The Long-Legged Doji is a technical analysis pattern that is used in the stock market. It’s named after the Japanese word for candlestick because it looks like a candlestick with long legs. The candlestick known as the long-legged doji has a small real body. Due to its lengthy upper and lower shadows and about equal opening and closing prices.
The candlestick indicates uncertainty about the direction the price of the underlying investment will take in the future. A consolidation period may begin with the formation of one or more of this candlestick, after which the price either breaks out to develop a new trend or moves into a tighter pattern.
For instance, in an uptrend, the price is being driven higher and most periods’ close is above the opening.

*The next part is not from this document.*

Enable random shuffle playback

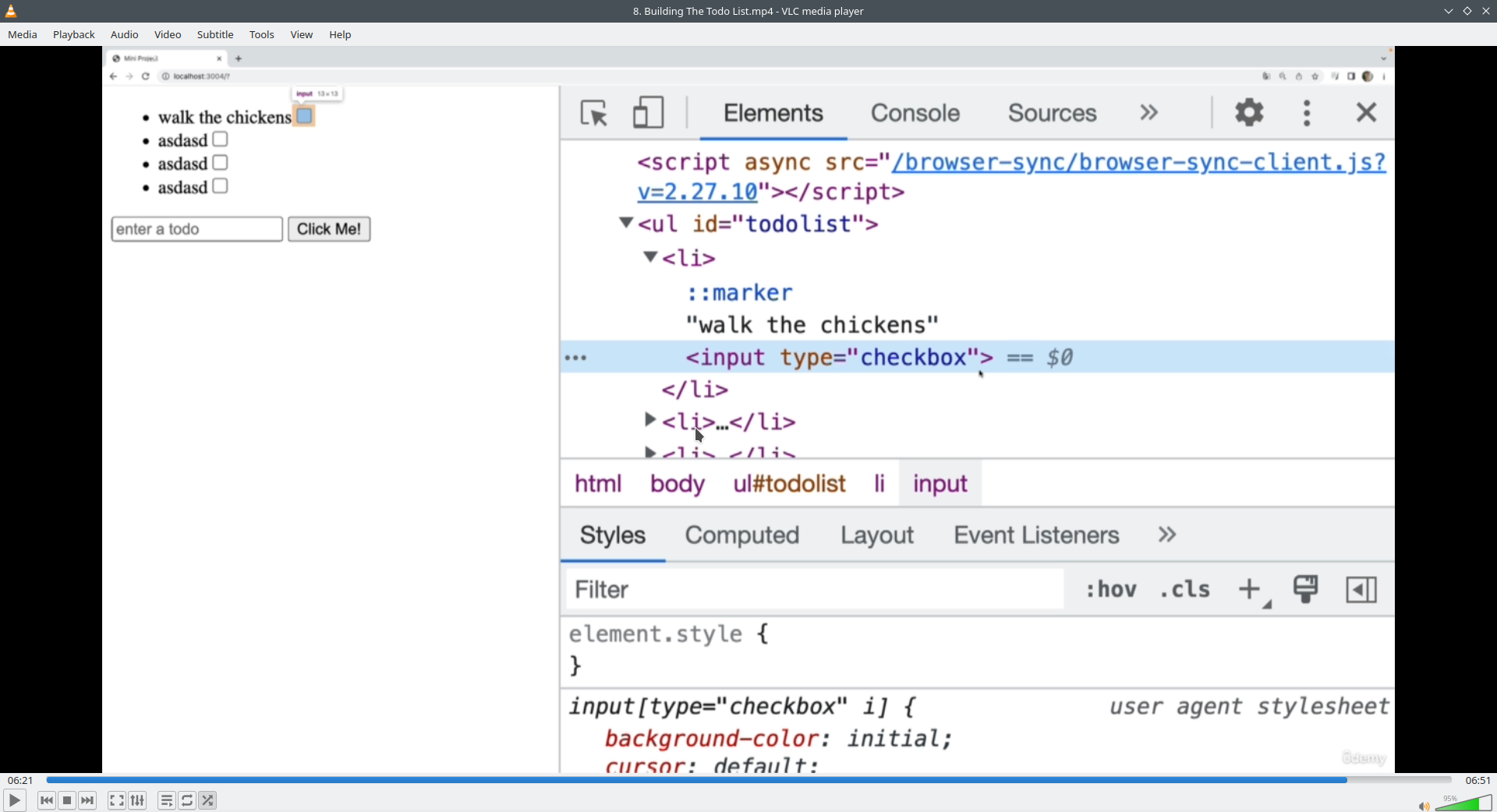[x=208, y=800]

The long-legged doji depicts a conflict between buyers and sellers that ultimately resulted in a roughly equal outcome.
How to Recognize the Long-Legged Doji
To recognize the candlestick you have to note the following ;
A candlestick with extended upper and lower shadows. It has an almost equal opening and closing prices is known as a long-legged doji.
The pattern, which is most notable when it follows a major rise or dip, exhibits indecision.
Some traders want to wait and see what happens with the market following this candlestick, while others may act based on the one-candle pattern.
The pattern may signal the beginning of a consolidation phase or simply be a little blip in the present trend; it is not always noteworthy or indicative of the conclusion of a trend.